Chacoalhar, sacolejar, trepidar. Enquanto falta obra, sobram sinônimos para o desconforto que o viajante enfrenta na BR-262, principalmente nos 189 quilômetros entre Água Clara e Três Lagoas, rota da celulose em Mato Grosso do Sul.
Em 2015, a promessa era de ações mais incisivas a partir de outubro. Mais de um ano depois, persistem os buracos, asfalto com ondulações, desníveis no acostamento e raros pontos com terceira faixa, para dar vazão aos treminhões, gigantes com quase 30 metros de extensão. Por dia, a rodovia tem volume de tráfego médio de 3.100 veículos.
“Com essa crise toda nos anos de 2015 e 2016, continuamos só com a manutenção, o contrato de tapa-buraco. Consegue, desesperadamente, manter a trafegabilidade. Tem irregularidade superficial muito grande”, afirma o supervisor da unidade do Dnit (Departamento Nacional de Infraestrutura de Transporte) de Três Lagoas, Milton Rocha Marinho.
Para 2017, o órgão mantém o plano de lançar licitação para recuperar a via. Agora, a informação é de que os recursos para obra estão vinculados ao orçamento. No entanto, persiste a realidade de um contrato de R$ 6 milhões, válido até novembro deste ano, com a empresa Alianza.
A validade total é de dois anos e não há um valor fixo mensal de desembolso. “Não é uma verba fixa por mês. Mas conforme desenvolve o serviço. Faz tapa-buraco, limpeza, roça, executa determinados serviços necessário e medimos”, diz o supervisor.
Na avaliação dele, a via oferece mais desconforto do que perigo. “A rodovia está bastante desconfortável. Mas em termo de trafegabilidade, está dentro dos padrões de segurança. Se o condutor estiver obedecendo a velocidade diretriz da via, não provoca tanto perigo”, afirma Marinho.
Pela rodovia, há pedaços de bandas de rodagem de pneus e eucaliptos. Para esse ano, se repete o sonho da reconstrução da pista, no trecho da rota comercial que traz e leva produtos para São Paulo.

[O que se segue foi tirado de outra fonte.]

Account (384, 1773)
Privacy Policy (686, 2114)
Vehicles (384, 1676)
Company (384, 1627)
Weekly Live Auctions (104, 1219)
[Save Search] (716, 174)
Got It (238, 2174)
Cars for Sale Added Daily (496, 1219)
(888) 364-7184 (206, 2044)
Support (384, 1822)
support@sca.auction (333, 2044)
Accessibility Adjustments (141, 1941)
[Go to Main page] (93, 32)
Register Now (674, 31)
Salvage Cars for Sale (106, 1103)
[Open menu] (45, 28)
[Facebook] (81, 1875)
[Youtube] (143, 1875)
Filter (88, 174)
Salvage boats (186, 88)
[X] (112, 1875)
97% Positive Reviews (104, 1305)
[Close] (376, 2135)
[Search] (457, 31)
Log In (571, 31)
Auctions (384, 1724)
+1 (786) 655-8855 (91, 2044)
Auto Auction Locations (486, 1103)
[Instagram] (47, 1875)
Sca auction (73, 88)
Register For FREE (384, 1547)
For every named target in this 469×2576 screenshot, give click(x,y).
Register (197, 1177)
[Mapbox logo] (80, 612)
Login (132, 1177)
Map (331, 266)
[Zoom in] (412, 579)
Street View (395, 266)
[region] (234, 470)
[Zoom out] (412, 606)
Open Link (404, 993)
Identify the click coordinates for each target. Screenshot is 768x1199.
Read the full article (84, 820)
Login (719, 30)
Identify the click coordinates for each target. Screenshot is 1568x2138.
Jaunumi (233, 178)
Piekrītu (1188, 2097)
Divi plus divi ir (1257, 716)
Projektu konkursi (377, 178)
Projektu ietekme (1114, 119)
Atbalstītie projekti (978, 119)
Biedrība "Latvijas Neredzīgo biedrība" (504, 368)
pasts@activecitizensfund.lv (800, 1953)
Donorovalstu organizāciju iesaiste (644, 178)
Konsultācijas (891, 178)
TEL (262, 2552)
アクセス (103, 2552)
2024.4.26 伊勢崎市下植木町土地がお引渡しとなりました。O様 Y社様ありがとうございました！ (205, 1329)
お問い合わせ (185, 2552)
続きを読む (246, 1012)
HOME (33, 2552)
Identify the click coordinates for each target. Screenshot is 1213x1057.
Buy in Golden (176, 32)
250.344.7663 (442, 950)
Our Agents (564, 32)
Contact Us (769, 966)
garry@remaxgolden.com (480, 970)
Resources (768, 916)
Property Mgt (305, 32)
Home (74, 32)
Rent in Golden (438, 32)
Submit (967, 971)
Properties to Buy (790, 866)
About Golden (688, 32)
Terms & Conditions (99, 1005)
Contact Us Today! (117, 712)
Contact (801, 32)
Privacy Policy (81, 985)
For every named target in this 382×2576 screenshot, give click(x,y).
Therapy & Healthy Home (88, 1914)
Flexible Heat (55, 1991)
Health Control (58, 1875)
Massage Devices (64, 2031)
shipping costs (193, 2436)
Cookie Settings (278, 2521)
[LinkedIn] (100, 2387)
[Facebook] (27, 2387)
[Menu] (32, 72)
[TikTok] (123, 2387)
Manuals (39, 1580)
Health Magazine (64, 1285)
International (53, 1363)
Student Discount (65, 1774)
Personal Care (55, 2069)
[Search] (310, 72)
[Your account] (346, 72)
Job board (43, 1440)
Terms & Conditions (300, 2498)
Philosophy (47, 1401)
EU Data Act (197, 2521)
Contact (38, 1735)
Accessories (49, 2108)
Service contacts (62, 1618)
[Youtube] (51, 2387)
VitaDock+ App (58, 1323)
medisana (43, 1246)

De acordo com o supervisor, o projeto a ser licitado inclui reconstrução do pavimento, 30 quilômetros de terceira faixa, distribuídos em rampas e curvas, dispositivos de segurança, como interseções e travessias. Segundo ele, a informação do valor do projeto deveria ser obtida com a superintendência do Dnit no Estado, mas a reportagem não conseguiu contato com a assessoria de imprensa.
A rodovia já chegou a ser incluída da em programa de concessão, nos 338 km entre Campo Grande e Três Lagoas. Contudo, saiu por falta de volume de tráfego. A expectativa é de que a futura reforma somada à futura construção do contorno rodoviário de Três Lagoas e à nova ponte na dívisa com São Paulo,inaugurada em 2016, façam aumentar o volume de usuários.